0

Say I have 1000x500 table, where 500 are the columns and 1000 rows.

And the rows represent 1000 sample, each sample is composed of 499 features and 1 label

If I want to put this tensorflow model and, say that each time I get a batch of 20 samples:

.........................................
inputdata #is filled and has a shape of 499x1000
inputlabel #is filled and has a shape of 1x1000

y_ = tf.placeholder(tf.float32,[None,batchSize],name='Labels')
for j in range( numberOfRows/BatchSize):
  sess.run(train_step,feed_dict={x:batch_xs[j],y_:np.reshape(inputlabel[j] ,(batchSize,1) )}))

So I've been trying to run my code for two days without any success, So I'll be grateful for any help considering the y_ and reshaping part. The problem that I have is to understand, that when I read a batch of 20 data row how should I shape the labels Y_

Community
  • 1
  • 1
Engine
  • 5,360
  • 18
  • 84
  • 162

1 Answers1

2

First issue: put your batch_size dimension as your first dimension, that's the standard and a fair number of computations in tensorflow assume as much.

Second, I don't see a placeholder for your data, X. But your passing it as a variable to sess.run.

To keep things simple, I suggest you do all this reshaping outside of tensorflow, use numpy.
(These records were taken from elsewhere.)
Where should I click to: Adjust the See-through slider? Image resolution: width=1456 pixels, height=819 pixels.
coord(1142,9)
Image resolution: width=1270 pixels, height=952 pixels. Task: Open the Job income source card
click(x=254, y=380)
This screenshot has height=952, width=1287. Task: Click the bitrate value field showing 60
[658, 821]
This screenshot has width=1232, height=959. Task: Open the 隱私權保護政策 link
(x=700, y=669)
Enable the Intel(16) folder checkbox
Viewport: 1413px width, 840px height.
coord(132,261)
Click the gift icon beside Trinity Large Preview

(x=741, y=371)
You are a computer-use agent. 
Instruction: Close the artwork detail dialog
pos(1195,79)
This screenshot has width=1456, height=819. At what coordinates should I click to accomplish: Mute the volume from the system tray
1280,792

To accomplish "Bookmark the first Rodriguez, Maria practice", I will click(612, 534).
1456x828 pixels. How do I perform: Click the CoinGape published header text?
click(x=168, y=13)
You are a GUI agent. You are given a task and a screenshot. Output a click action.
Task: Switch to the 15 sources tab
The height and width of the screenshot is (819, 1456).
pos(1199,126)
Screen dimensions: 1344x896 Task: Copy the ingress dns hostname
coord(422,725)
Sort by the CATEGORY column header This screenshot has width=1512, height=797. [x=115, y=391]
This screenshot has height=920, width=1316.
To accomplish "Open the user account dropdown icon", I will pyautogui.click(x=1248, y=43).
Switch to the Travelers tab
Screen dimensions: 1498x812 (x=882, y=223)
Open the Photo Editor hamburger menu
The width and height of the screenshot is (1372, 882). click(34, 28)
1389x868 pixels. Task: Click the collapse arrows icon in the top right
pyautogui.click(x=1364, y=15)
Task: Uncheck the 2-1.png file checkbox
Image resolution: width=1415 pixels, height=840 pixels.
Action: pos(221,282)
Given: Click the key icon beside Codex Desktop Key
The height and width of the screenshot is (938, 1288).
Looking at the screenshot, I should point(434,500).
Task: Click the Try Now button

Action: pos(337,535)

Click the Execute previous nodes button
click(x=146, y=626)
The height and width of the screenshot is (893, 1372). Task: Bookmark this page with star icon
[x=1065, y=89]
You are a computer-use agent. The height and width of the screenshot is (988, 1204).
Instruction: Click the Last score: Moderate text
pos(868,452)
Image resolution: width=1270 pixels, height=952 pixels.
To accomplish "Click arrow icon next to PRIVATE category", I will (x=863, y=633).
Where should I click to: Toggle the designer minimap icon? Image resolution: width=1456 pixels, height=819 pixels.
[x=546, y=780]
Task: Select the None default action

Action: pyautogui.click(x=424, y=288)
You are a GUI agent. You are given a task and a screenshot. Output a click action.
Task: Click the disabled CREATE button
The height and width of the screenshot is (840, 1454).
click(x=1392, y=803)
Don't get me wrong, you can absolutely do this in tensorflow, but if slicing and merging are confusing you (they confused everyone the first time), tensorflow will only add to that confusion because you can't simply print the results of a slicing operation as conveniently in tensorflow as you can in numpy to debug your situation.

So to that end, let's do it:

# your data
mydata = np.random.rand(500,1000)

# tensorflow placeholders
X = tf.placeholder(tf.float32, [batchSize, 499], name='X')
y_ = tf.placeholder(tf.float32, [batchSize, 1], name=y_')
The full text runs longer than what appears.